- YOUR TASK -
Give back a single number: the count of lines in the data that contain the string "will".

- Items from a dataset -
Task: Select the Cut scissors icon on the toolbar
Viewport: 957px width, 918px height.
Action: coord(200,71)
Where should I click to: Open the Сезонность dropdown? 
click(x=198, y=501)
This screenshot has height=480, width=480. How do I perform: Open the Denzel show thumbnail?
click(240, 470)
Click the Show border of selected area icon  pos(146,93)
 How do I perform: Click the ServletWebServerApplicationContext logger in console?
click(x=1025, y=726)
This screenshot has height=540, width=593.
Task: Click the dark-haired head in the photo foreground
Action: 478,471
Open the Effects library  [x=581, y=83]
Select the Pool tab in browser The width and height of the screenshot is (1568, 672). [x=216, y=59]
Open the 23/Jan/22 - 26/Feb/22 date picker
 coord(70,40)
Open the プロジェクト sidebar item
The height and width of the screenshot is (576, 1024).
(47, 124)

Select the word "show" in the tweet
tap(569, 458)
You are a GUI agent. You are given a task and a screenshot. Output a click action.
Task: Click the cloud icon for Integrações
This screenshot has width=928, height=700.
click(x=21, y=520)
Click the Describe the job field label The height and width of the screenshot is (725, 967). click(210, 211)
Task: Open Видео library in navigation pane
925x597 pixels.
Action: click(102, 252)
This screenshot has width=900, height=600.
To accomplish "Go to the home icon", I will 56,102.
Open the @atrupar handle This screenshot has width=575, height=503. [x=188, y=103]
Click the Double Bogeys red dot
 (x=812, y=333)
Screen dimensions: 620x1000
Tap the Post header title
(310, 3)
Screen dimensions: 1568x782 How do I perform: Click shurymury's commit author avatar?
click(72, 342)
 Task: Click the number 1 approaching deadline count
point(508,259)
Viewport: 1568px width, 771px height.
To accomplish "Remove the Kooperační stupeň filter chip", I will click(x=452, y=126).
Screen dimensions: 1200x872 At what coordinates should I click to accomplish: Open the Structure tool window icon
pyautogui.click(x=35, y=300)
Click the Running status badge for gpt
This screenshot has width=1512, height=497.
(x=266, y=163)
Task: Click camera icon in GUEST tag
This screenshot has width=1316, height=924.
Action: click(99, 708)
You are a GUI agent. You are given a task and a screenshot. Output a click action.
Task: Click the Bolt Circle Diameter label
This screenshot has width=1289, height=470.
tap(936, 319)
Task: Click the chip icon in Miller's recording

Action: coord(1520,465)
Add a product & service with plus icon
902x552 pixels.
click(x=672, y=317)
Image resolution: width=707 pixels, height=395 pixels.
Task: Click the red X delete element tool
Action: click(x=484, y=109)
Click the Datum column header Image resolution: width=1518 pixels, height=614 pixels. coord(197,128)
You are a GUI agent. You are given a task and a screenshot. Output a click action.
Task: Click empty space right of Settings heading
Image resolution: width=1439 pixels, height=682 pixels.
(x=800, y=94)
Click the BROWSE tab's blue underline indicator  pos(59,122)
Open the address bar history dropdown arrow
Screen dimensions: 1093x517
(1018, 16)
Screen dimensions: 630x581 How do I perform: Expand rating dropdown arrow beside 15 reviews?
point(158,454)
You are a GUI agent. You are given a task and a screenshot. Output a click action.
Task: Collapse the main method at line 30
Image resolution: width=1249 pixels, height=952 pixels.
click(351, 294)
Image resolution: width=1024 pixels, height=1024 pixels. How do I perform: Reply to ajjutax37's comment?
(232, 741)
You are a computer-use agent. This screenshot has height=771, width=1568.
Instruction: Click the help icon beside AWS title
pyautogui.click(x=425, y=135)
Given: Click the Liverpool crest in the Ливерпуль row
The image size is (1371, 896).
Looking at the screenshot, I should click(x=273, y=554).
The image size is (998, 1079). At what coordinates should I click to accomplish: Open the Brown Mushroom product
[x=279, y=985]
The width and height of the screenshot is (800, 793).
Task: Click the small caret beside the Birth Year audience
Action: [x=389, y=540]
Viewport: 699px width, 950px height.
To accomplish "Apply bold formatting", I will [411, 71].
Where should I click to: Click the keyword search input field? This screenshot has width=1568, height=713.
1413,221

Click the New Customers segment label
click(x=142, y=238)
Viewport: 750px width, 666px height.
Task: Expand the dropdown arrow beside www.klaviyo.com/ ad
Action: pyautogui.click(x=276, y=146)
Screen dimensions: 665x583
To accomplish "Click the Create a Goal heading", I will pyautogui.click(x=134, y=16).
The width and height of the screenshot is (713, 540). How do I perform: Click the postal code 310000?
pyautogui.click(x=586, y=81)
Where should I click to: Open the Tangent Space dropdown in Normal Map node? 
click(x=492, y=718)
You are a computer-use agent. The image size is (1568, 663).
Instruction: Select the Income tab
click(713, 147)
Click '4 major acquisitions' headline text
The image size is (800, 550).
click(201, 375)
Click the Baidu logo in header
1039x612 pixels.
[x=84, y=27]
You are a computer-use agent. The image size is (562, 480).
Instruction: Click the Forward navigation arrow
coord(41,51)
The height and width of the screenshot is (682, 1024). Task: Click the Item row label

- ANSWER -
4